- YOUR TASK -
Beginning at the line that holds "The height and width of the screenshot is (900, 1600).", restate each line exactly through the final line of the records. Include both of those lines.

----

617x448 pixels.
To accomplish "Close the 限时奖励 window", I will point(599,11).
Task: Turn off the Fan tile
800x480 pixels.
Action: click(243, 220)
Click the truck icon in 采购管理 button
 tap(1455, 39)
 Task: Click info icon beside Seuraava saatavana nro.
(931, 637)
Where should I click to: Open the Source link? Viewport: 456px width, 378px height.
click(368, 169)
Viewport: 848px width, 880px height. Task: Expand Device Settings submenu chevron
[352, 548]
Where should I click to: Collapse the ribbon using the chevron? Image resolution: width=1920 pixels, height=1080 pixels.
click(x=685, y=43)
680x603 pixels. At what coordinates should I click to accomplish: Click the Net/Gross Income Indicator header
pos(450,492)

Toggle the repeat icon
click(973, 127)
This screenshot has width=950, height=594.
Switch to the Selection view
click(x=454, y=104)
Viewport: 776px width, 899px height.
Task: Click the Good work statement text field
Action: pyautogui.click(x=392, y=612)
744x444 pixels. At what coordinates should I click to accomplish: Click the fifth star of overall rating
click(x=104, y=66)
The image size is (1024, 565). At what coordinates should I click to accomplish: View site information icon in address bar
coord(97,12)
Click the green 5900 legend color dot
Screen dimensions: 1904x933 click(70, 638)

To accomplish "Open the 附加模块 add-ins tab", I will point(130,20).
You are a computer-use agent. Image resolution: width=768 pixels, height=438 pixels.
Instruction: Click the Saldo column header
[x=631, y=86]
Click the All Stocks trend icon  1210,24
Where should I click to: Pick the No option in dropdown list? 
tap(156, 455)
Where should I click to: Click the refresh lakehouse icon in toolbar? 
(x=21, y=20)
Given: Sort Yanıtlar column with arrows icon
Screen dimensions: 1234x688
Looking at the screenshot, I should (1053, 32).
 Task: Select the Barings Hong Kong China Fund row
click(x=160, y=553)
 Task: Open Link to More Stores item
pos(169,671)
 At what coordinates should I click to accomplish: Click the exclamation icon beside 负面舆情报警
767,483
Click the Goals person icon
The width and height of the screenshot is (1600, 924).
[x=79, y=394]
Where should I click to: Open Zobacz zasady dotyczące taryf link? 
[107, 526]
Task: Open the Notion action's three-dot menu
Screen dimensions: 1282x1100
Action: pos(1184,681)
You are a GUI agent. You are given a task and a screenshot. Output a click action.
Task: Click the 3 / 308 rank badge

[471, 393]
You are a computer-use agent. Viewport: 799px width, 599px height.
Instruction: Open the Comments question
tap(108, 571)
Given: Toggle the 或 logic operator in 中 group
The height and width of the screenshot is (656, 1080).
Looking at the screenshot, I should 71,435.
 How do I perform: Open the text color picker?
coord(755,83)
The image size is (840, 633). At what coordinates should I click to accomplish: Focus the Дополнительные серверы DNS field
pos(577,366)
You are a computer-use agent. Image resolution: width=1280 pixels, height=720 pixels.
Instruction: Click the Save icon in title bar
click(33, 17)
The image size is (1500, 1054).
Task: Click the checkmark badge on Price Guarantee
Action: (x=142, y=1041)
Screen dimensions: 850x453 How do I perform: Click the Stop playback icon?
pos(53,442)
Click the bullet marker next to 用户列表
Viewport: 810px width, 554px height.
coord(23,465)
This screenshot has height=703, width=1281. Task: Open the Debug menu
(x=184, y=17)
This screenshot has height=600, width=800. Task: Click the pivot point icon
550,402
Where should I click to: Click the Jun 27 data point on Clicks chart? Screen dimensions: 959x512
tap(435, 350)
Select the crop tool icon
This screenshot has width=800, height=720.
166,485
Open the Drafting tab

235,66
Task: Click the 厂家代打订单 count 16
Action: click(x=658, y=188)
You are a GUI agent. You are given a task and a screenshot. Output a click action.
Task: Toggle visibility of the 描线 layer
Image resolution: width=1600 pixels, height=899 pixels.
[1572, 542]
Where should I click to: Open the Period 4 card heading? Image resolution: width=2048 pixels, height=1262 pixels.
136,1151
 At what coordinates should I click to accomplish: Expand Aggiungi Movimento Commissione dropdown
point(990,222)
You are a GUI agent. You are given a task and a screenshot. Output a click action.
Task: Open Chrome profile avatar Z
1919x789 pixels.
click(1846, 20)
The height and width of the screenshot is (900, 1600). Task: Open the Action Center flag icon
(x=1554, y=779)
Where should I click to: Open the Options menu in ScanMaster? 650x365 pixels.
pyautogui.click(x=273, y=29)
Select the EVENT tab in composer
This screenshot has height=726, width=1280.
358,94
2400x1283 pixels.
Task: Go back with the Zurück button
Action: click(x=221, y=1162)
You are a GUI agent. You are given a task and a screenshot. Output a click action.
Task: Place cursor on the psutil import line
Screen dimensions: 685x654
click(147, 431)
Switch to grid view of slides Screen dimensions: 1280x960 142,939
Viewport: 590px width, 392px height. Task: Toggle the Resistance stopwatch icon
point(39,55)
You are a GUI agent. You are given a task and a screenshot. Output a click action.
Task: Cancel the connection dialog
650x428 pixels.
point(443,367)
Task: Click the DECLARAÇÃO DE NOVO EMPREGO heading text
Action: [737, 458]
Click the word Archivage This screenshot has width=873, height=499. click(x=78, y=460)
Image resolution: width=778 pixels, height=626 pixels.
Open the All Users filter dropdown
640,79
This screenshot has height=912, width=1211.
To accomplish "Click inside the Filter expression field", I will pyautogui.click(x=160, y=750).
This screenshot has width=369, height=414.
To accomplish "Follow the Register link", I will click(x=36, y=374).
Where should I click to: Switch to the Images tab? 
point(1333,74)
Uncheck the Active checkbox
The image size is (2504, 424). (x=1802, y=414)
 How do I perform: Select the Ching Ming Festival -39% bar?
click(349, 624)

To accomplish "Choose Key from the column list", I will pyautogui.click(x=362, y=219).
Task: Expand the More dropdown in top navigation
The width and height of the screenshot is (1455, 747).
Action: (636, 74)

----

- WRITTEN SOLUTION -
The height and width of the screenshot is (900, 1600). Task: Open the Action Center flag icon
(x=1554, y=779)
Where should I click to: Open the Options menu in ScanMaster? 650x365 pixels.
pyautogui.click(x=273, y=29)
Select the EVENT tab in composer
This screenshot has height=726, width=1280.
358,94
2400x1283 pixels.
Task: Go back with the Zurück button
Action: click(x=221, y=1162)
You are a GUI agent. You are given a task and a screenshot. Output a click action.
Task: Place cursor on the psutil import line
Screen dimensions: 685x654
click(147, 431)
Switch to grid view of slides Screen dimensions: 1280x960 142,939
Viewport: 590px width, 392px height. Task: Toggle the Resistance stopwatch icon
point(39,55)
You are a GUI agent. You are given a task and a screenshot. Output a click action.
Task: Cancel the connection dialog
650x428 pixels.
point(443,367)
Task: Click the DECLARAÇÃO DE NOVO EMPREGO heading text
Action: [737, 458]
Click the word Archivage This screenshot has width=873, height=499. click(x=78, y=460)
Image resolution: width=778 pixels, height=626 pixels.
Open the All Users filter dropdown
640,79
This screenshot has height=912, width=1211.
To accomplish "Click inside the Filter expression field", I will pyautogui.click(x=160, y=750).
This screenshot has width=369, height=414.
To accomplish "Follow the Register link", I will click(x=36, y=374).
Where should I click to: Switch to the Images tab? 
point(1333,74)
Uncheck the Active checkbox
The image size is (2504, 424). (x=1802, y=414)
 How do I perform: Select the Ching Ming Festival -39% bar?
click(349, 624)

To accomplish "Choose Key from the column list", I will pyautogui.click(x=362, y=219).
Task: Expand the More dropdown in top navigation
The width and height of the screenshot is (1455, 747).
Action: (636, 74)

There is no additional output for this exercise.